Here are a few things of my favourite things.

High Magic Fantasy where the magic use truly shapes and distorts the world and its cultures. Fantasy Noir with its beautiful juxtaposition of wonder and cynicism, miracles and seaminess. Older Protagonists with pasts that would make a good book in its own right.  Actual Gods with their alien-yet-familiar blend of grandeur and hubris. And Murder Mysteries. Always Murder Mysteries.

Disclaimer - I know Cameron a bit from the internet. He seems a nice guy and I'm happy he got published. But I wasn't sure I wanted to buy his book until I started reading the blurbs and discovered _The Traitor God _is rammed full of these things. At which point I pre-ordered it immediately.

Johnston really delivers on the High Magic and Noir. The narrative tone is very reminiscent of Daniel Polansky's _Low Town, _but with an added levity that keeps the atmosphere vibrant instead of overbearing. The characters have that vibe of jagged fraility and right mix of cynicism, courage, callousness and (occasional) compassion for noir. Johnston's take on magic, where it is so part of each Magus that it affects even their bodily waste, is one of the more interesting I've seen in forever. I sometimes struggle with High Magic books where the focus on the reality-bending rules drastically weakens the plot. By and large, Johnston avoids that trap.

Where the story does fall a little flat is the Murder Mystery. The advertising overstated the extent to which that was the focus of the book, leaving my expectations disappointed. What there is of it is intriguing, but the resolution is quick and unsatisfying. From there the book takes a more action orientated slant. Johnston writes a good action scene, but the change in emphasis will not be welcomed by every reader, and some will find they didn't bond enough with the cast to care about the outcome.

Likewise, the Actual Gods are sparingly used, but to great effect. There's one particularly satisfying flashback from Edrin Walker, our Older Protagonist. As for Edrin himself, he's the standard damaged yet intensely loyal and tenacious loner and there's absolutely nothing wrong with that. His strongest suit are his moments of bittersweet reflection and regret. Part of me thinks these could have been used more frequently; the other part suspects more frequent use would have made him a whiner. I suspect the balance was put in the right place. With a few more killer lines, he could be a real genre favourite.

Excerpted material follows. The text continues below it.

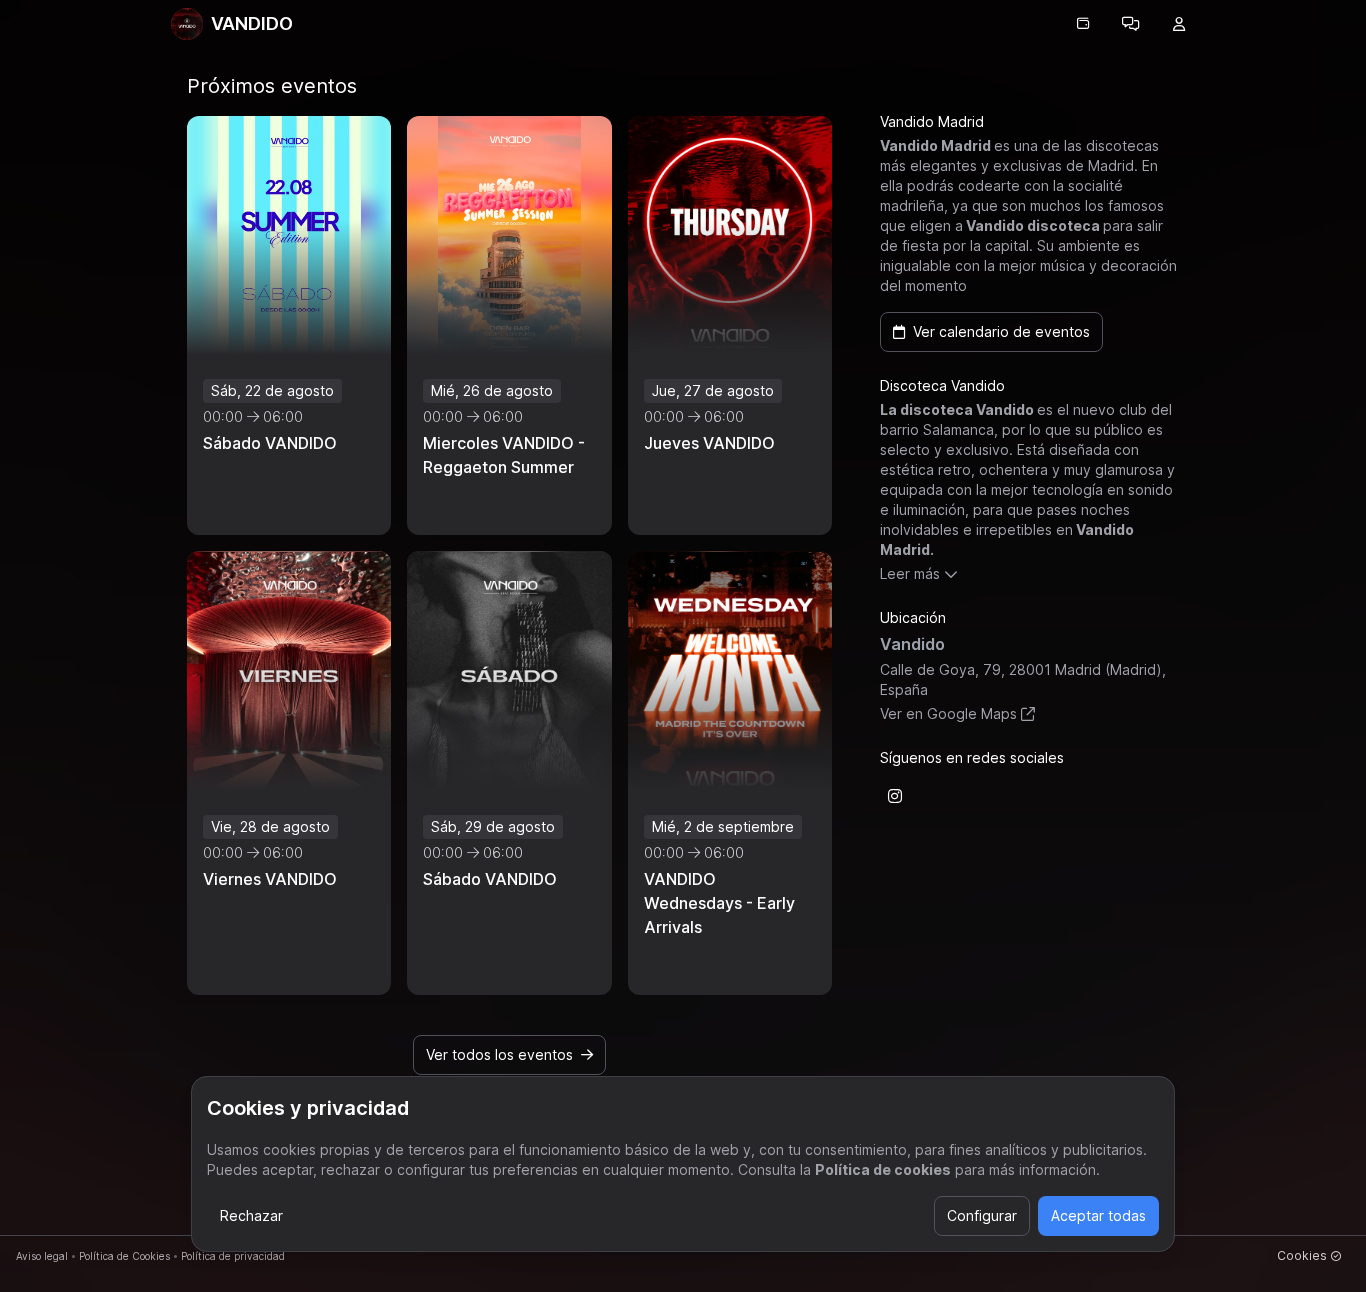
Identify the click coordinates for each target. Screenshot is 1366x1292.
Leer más (910, 573)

Ultimately, enough of the elements are right for _The Traitor God _to be a good book. The storytelling may be uneven in places, but the energy and heart of the book will carry most readers on past that. The blended of high octane action and dark humanity reminds me of William Gibson's _Neuromancer_. I'm not saying Johnston will go on to be as well known and celebrated as Gibson - probably not if we're being honest - but _The Traitor God _has persuaded me there should definitely be another book so we can find out. I look forwards to it.


----------



## picklematrix (Jul 1, 2018)

Thankyou for this review. I enjoy pirate-related sff, as this seems to be, will probably check it out.


----------



## The Big Peat (Jul 1, 2018)

picklematrix said:


> Thankyou for this review. I enjoy pirate-related sff, as this seems to be, will probably check it out.

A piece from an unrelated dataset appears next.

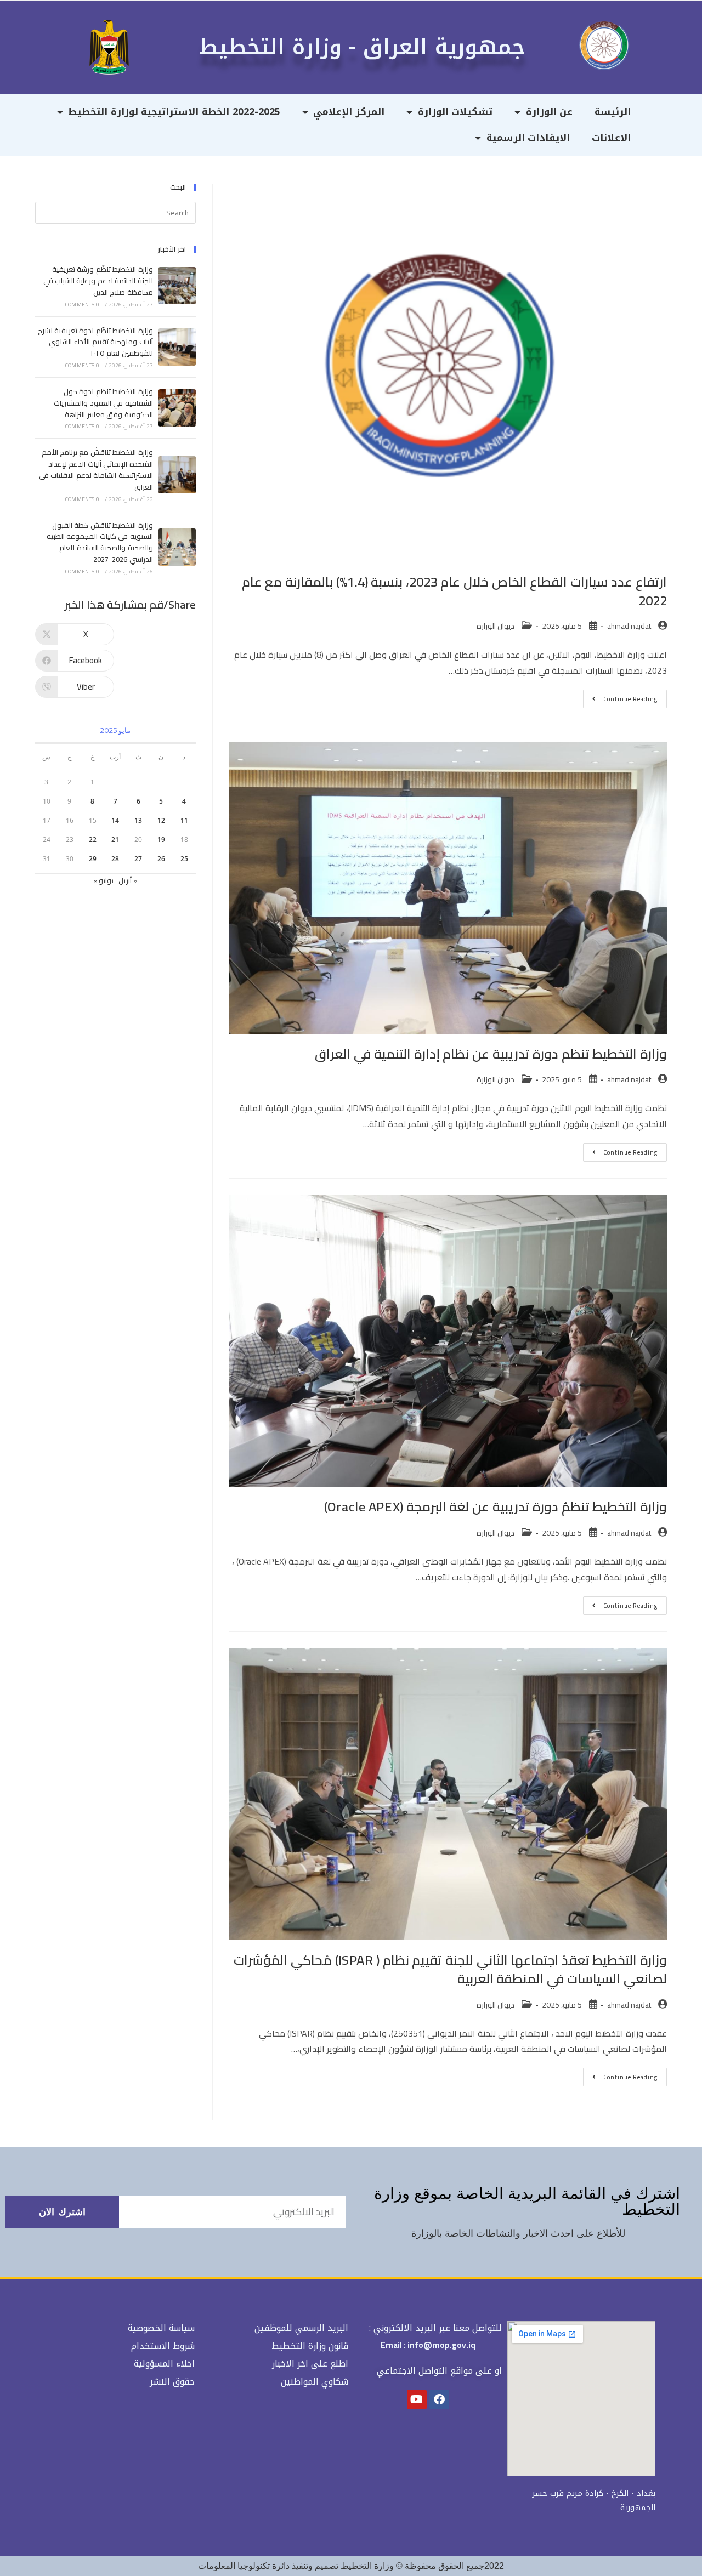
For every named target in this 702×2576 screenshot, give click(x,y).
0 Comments (82, 304)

Not many pirates I'm afraid. Most other types of criminal, but short on the old pirates. But check it out anyway!


----------



## picklematrix (Jul 1, 2018)

The Big Peat said:


> Not many pirates I'm afraid. Most other types of criminal, but short on the old pirates. But check it out anyway!



Oh, i mistook the artwork for an image of a pirate. It still sounds like a pretty cool setting and characters.


----------